There’s a new definition of the kilogram that based on the Planck constant. Other than the kilogram, the kelvin, the ampere, and the mole, all get new measurement systems.

No one knows what a **kilogram **really should feel as a weight, you buy a kilogram of apples and that’s it.

A few people know about the “**Big K**”, and fewer about how it came to be or its relation to the kilogram as an international **unit of mass**.

The Big K, or ** “Le Grand K”**, served as the

**International Prototype of the Kilogram**(

**IPK**) since 1889 when it was first sanctioned. It’s a cylinder about 39 mm in both diameter and height, made of an alloy of 90 percent platinum and 10 percent iridium.

The IPK is locked under three glass bells in an air-conditioned vault at the **International Bureau of Weights and Measures **BIMP) headquarters in Paris, France.

The U.S. National Institutes of Standards and Technology (**NIST**) stores two copies of the Big K: the first is called **K20**, which was assigned by BIPM to the U.S back in 1889, and the other, **K4**, is used to check the constancy of K20’s mass.

Data section

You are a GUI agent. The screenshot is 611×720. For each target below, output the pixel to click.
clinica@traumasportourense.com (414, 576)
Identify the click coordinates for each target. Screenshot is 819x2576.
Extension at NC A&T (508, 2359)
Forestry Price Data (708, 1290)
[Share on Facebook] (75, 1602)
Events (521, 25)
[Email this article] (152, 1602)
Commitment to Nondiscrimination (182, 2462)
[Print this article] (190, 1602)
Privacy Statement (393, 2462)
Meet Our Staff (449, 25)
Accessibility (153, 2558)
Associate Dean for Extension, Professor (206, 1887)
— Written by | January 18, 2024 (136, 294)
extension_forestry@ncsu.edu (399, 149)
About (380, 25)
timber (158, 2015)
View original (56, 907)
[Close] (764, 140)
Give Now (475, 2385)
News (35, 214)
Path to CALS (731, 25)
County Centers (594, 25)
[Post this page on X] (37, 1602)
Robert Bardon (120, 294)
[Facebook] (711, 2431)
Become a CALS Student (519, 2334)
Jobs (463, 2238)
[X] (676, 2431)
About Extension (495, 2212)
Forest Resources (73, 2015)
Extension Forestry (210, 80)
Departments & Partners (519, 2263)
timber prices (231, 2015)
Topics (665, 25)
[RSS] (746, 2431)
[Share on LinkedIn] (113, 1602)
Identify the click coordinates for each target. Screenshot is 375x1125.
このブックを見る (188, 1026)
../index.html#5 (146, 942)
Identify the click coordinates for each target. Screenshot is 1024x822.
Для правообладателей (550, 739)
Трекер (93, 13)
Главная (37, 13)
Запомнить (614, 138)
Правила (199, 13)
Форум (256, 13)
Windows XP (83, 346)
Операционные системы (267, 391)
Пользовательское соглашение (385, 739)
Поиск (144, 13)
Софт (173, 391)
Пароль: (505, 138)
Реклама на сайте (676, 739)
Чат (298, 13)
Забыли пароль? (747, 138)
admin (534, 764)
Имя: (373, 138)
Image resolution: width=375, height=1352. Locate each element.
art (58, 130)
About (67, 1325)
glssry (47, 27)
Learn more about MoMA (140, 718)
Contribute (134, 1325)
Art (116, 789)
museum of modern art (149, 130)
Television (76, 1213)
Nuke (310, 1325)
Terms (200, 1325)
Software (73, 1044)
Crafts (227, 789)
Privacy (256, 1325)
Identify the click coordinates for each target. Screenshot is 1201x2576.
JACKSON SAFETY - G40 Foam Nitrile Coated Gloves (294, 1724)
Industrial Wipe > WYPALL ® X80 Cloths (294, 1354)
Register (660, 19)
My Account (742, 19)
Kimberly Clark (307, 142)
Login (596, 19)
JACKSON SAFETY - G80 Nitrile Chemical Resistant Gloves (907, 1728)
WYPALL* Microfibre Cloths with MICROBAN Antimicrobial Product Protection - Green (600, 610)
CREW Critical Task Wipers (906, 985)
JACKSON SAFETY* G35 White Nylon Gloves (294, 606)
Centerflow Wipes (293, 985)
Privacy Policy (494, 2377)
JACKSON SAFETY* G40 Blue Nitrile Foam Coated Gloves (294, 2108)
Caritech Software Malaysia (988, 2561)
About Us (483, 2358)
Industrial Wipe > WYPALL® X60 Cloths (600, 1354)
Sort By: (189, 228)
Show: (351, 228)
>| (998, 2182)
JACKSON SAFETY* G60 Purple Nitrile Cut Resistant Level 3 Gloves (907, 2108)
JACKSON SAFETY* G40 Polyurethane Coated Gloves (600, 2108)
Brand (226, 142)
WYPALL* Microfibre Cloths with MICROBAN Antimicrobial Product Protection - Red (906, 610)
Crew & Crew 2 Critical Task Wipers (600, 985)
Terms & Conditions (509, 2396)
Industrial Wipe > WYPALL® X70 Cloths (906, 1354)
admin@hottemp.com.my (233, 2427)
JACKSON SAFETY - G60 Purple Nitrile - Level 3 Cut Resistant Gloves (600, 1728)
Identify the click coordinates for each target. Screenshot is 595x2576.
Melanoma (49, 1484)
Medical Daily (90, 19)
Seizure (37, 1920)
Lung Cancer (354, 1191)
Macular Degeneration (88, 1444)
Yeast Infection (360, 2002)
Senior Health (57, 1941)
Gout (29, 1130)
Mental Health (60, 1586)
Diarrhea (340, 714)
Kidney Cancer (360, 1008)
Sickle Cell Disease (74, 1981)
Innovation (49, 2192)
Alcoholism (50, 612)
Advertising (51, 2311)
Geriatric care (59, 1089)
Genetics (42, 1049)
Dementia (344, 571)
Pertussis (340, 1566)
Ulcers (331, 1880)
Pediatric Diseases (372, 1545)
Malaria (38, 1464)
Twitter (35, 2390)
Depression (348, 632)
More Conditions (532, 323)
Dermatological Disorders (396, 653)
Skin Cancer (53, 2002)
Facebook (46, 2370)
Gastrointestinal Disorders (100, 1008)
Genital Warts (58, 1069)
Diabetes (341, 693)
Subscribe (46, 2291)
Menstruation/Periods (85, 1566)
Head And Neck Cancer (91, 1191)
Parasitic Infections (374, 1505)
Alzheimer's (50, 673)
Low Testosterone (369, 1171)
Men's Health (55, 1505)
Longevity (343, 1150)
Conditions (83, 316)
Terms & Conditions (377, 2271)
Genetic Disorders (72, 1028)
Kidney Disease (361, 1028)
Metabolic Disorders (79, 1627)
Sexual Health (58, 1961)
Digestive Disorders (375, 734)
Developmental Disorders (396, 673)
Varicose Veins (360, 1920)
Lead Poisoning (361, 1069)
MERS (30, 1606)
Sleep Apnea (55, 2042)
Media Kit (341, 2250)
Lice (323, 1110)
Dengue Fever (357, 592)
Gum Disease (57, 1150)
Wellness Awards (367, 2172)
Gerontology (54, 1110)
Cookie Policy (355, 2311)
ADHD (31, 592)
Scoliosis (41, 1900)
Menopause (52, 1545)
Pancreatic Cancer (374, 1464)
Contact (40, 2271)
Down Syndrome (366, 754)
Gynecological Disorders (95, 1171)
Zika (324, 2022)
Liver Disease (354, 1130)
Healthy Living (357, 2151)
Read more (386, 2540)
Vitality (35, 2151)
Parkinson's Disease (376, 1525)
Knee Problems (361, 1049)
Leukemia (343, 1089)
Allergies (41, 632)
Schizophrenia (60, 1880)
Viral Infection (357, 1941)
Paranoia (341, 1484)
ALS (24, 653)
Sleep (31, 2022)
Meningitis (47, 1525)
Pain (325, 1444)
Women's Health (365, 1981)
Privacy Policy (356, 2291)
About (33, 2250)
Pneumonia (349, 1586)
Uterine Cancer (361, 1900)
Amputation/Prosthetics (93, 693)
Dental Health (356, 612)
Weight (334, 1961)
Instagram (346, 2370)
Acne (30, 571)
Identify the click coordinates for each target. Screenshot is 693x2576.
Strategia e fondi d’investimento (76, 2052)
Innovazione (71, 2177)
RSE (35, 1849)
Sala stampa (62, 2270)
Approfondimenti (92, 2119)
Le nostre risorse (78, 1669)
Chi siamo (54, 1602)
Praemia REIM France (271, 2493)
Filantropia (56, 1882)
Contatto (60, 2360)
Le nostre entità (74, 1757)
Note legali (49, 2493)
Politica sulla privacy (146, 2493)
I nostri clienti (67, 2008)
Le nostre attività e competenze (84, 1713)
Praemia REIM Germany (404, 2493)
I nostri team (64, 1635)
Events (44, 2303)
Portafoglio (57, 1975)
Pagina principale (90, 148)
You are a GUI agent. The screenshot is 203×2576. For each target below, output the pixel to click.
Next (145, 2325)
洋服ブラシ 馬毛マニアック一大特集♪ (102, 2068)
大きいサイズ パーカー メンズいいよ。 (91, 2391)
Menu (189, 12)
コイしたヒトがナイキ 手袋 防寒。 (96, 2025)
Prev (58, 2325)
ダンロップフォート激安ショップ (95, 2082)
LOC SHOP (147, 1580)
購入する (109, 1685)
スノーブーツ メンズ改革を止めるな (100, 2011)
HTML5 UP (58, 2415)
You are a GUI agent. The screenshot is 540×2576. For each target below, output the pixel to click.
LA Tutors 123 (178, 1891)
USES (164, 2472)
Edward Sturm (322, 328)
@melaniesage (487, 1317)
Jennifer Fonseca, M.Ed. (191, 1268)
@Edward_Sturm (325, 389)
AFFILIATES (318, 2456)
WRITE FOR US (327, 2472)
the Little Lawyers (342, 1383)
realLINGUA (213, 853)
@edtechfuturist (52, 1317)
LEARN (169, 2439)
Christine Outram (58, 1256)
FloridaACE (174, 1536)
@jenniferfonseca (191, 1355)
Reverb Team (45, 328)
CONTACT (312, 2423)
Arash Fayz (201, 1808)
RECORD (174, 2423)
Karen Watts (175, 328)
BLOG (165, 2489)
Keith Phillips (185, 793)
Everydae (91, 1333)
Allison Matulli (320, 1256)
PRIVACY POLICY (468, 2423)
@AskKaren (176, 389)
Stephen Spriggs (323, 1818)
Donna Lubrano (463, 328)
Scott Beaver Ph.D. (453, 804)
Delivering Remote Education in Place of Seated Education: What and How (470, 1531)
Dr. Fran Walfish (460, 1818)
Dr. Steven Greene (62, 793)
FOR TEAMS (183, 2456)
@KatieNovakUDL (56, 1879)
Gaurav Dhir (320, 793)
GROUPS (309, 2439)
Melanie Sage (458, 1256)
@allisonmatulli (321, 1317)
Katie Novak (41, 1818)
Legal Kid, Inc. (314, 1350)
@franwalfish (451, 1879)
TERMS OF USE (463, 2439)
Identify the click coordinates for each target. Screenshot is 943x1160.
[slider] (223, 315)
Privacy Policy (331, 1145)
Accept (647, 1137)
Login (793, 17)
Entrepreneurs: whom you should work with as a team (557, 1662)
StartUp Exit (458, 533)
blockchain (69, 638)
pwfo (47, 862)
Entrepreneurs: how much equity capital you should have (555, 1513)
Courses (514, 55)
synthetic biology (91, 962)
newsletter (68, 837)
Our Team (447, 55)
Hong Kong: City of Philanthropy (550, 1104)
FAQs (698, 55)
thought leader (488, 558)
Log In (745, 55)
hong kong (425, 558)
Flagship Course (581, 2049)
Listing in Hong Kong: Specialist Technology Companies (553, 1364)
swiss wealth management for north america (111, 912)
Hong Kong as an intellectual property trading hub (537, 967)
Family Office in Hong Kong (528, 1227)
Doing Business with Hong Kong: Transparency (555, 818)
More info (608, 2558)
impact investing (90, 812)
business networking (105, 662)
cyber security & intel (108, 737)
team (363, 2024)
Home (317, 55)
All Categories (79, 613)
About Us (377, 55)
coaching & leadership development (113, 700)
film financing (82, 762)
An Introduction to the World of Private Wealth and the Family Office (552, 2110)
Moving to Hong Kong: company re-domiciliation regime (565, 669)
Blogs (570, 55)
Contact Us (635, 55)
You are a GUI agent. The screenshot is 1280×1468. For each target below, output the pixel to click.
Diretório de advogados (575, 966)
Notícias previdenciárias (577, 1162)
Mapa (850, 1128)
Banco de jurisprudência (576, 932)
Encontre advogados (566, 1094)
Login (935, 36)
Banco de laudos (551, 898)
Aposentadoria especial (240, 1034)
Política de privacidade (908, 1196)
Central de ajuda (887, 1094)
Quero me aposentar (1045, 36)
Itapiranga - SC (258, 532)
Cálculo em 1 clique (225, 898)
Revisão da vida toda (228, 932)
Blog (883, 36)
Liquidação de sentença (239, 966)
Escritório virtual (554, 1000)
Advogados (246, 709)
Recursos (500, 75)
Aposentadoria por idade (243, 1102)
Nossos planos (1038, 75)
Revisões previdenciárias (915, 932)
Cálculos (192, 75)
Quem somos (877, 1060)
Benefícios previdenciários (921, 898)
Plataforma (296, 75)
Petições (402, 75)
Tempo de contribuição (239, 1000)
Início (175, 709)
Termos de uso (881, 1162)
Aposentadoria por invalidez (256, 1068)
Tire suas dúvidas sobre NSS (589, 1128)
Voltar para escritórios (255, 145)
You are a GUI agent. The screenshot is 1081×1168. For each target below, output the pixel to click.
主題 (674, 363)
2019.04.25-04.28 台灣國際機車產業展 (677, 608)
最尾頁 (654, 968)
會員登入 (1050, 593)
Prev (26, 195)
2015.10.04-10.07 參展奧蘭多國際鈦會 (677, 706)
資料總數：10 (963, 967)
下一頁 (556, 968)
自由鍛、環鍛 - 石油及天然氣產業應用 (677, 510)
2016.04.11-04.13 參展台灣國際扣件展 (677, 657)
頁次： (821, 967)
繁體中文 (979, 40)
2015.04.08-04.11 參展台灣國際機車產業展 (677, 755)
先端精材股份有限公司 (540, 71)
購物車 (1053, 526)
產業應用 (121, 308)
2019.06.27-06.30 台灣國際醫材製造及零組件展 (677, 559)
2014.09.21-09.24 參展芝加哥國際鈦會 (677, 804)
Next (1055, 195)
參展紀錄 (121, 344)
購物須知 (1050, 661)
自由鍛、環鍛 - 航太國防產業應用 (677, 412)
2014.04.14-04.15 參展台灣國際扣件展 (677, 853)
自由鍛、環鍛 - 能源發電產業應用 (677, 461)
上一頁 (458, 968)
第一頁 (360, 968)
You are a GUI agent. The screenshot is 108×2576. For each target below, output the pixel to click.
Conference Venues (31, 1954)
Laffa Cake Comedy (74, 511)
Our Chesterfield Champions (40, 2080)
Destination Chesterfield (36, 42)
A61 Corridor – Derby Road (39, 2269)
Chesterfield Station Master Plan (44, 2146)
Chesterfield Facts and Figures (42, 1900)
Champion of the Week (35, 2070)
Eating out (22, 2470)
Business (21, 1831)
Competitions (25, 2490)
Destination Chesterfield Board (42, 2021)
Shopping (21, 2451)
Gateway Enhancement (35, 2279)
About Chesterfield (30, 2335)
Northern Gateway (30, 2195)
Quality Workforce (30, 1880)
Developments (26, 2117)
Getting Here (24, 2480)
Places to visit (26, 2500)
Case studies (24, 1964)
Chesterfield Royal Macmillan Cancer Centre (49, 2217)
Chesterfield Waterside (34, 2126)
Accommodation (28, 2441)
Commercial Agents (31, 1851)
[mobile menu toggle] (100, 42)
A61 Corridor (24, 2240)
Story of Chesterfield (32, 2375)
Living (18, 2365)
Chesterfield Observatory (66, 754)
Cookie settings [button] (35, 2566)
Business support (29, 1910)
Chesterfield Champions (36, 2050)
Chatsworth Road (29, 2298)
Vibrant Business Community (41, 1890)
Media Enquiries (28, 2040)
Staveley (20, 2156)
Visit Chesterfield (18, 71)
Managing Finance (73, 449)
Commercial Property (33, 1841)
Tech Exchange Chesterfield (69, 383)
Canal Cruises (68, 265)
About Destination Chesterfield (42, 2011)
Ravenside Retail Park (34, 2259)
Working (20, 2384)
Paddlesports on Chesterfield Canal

Your task
Quote the kilogram article word for word, starting at "No one knows" and ending after "in Paris, France.".

Answer box
No one knows what a **kilogram **really should feel as a weight, you buy a kilogram of apples and that’s it.

A few people know about the “**Big K**”, and fewer about how it came to be or its relation to the kilogram as an international **unit of mass**.

The Big K, or ** “Le Grand K”**, served as the

**International Prototype of the Kilogram**(

**IPK**) since 1889 when it was first sanctioned. It’s a cylinder about 39 mm in both diameter and height, made of an alloy of 90 percent platinum and 10 percent iridium.

The IPK is locked under three glass bells in an air-conditioned vault at the **International Bureau of Weights and Measures **BIMP) headquarters in Paris, France.